The Charlie Hebdo caricatures and the general attacks on the Prophet Muhammad (pbuh) and Islam as “a religion of violence” are not new. They are a rehashing of centuries-old Christian Crusader and Oriental polemics based on both racism and anti-Islam propaganda.
Faced with a failure to defeat the Muslim world in the Crusades, Europeans resorted to smearing both Islam and its Prophet (pbuh) as violent and evil and inspired by the devil. It was the only way to explain their failures, whilst ignoring their own violent behaviour.
The same racist attitude existed during colonialism. It was always the African, Native Indians, Arabs, Indians or Turks who were presented as savages and their nature or beliefs considered inherently evil because of their violence in defence of their lands or resources.
The Europeans supposedly had higher values and were there to civilise the “savages”. They avoided discussing their own violent conduct and behaviour, just as all the so-called terrorism/extremism experts avoid it today.

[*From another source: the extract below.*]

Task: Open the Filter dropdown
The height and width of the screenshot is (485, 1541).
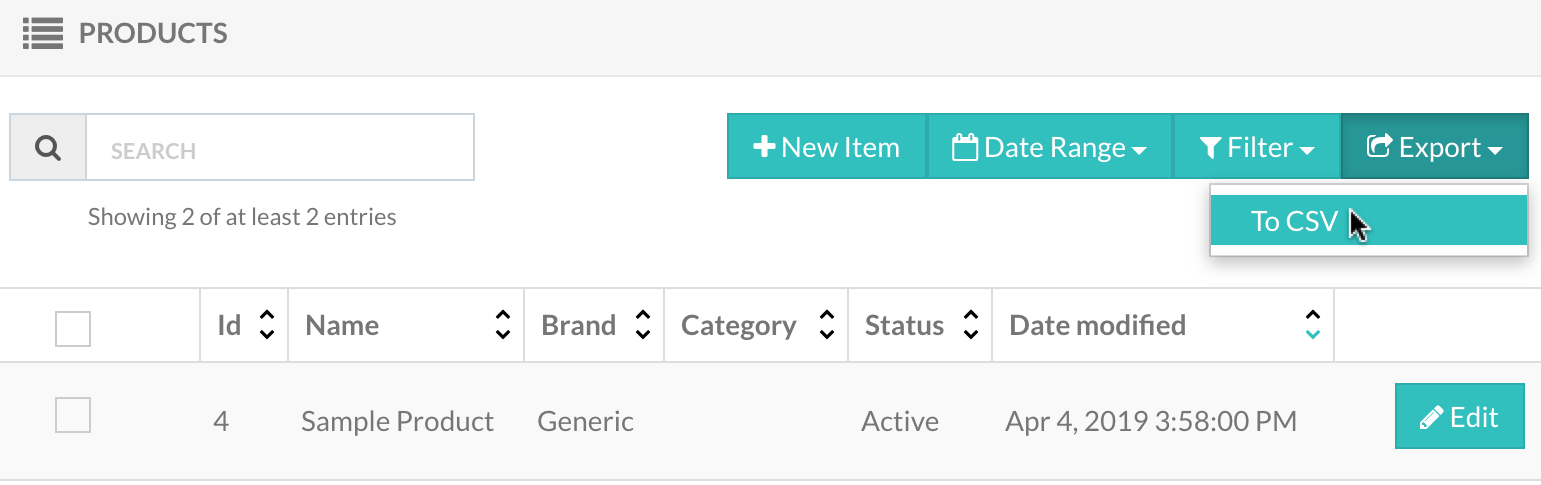Action: point(1257,147)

The behaviour of Charlie Hebdo and French politicians on this issue has little to do with any higher value, it is the type of behaviour you expect from Nazi street thugs targeting Muslims to get a reaction. The French have their Nazi history too, let us not forget. The Vichy Government during the Second World War, which allied and collaborated with the German Nazi regime, sent many Jews to the gas chambers.

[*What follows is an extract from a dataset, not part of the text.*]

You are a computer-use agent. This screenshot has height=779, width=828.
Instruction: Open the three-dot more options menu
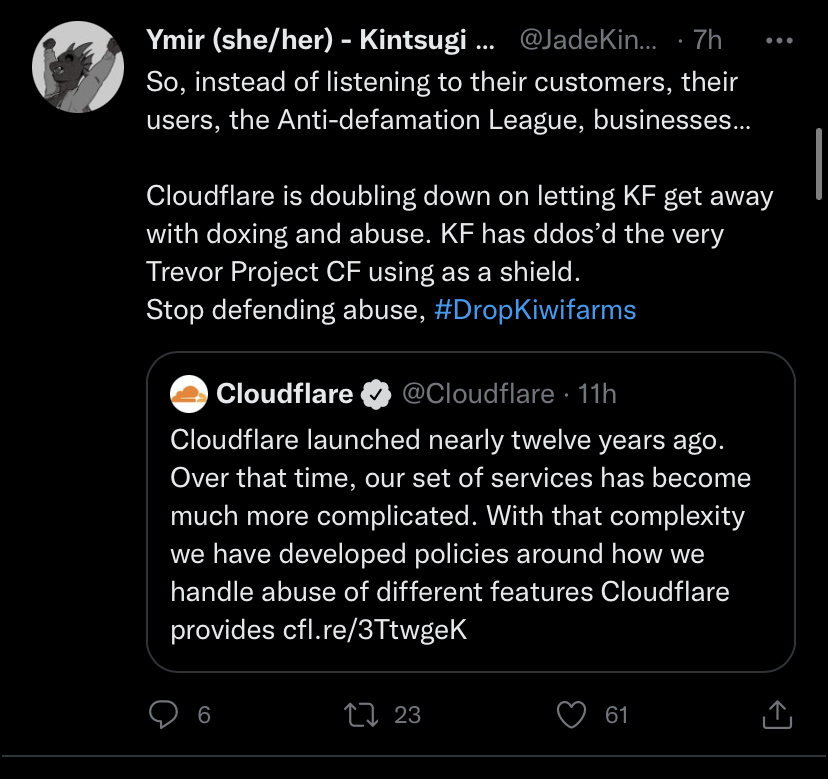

Why target a Prophet (pbuh) who died in 632 AD and has nothing to do with, or responsibility for, the political crisis and violence in the Muslim world today which has more to do with European behaviour than his? Whilst the French Republic was born out of terrorism, Muhammad (pbuh) established his political order relatively peacefully and without mass revenge and retaliation.
The way forward for France on this issue is not to continue down the path of colonial racial arrogance of “our values are superior to yours. This is our country”. This supremacist attitude is outdated.
No religion has had more attacks, articles, dissertations, books written against it than Islam. Muslims have never minded criticism and debate, but they will never accept abuse, insult, or racist and pornographic caricature of their most sacred personality as critique, or in the name of some non-existent unrestricted freedom of expression. We have our sacred values too.
The way forward is for an approach based on civility, mutual respect, and equality and an application of hate and disorder laws in France.
The Austrian 1912 law of Islam is perhaps an example that another European approach is possible (although this has been undermined with the rise in far-right in Austria). This considers Islam as a religion of state alongside Christian denominations. It also affords some protection to the religious feelings of Muslims.
Recently, a European Court of Human rights ruling, adjudicating on Austrian law, declared that a Austrian woman did not have the right under freedom of expression to call the Prophet Muhammad (pbuh) a paedophile, and stated that Austrian courts had carefully balanced the applicant’s “right to freedom of expression with the right of others to have their religious feelings protected, and served the legitimate aim of preserving religious peace in Austria.”
The current actions of the French state in removing the rule of law and resorting to collective targeting and punishment of the Muslim community is reminiscent of the actions of Jacobin and Vichy State authoritarianism. It will only lead to more injustice, alienation and violence by French Muslims, and a rise in fascist and racist hate and violence among non-Muslims.
Respect breeds respect and hate breeds hate. We need to find a way of co-existing peacefully and in a civilised manner. Sadly, if French history is anything to go by, we can predict which way they will go.